The Committee is not entirely clear what specific need it has for these post-February 4 documents. Vague suggestions about legislation are not likely to suffice, and the fact that the Committee is entitled to engage in oversight, or conduct investigations, does not give it a license to roam through executive files without a valid legislative purpose. To be sure, Congress cannot always know what it will do with what it finds, because, by definition, it has not seen the documents yet. But if the documents do, in fact, involve internal Justice Department deliberations, the court is likely to be quite reluctant to override the privilege claims unless Congress can identify a more concrete and legitimate purpose than it has to date.
There is one plainly valid purpose that the House, and only the House, could raise, but has not to date. Moreover, it is a purpose that would conclusively resolve the need issue in favor of the Committee. The Constitution gives the House the sole power of impeachment, meaning the power to charge officials such as Attorney General Holder with conduct that could lead to his removal from office if the Senate found him guilty of those charges. If the House believes that it was lied to, or that Justice Department officials obstructed its investigation, those would surely be grounds to begin an impeachment investigation, as former President Richard Nixon can attest.

Given the partisan nature of this situation, and the apparent belief by the Committee that such conduct occurred, it is almost bizarre that it did not include possible impeachment as a basis for obtaining these documents. And if it made such a claim, even the pendency of the IG investigation might well have to take a backseat to the express power given to the House to begin impeachment proceedings. It may not be too late to add that allegation, although doing so during the presidential campaign may be too incendiary even for the House. And, of course, if Eric Holder steps down after the election, the impeachment claim as to him evaporates.

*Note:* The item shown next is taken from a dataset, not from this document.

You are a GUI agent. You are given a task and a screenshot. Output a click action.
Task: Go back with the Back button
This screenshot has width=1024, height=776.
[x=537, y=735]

In the Judiciary Committee case, the court ordered the defendants to honor the subpoena and make any claims of privilege on a document by document or question by question basis. The order was stayed by the court of appeals until after the election. When the White House changed hands, the parties worked out an agreement, and the litigation was concluded. Perhaps that will happen here, but if President Obama is re-elected, and the Republicans retain control of the House, it looks like some very contentious inter-branch litigation will follow.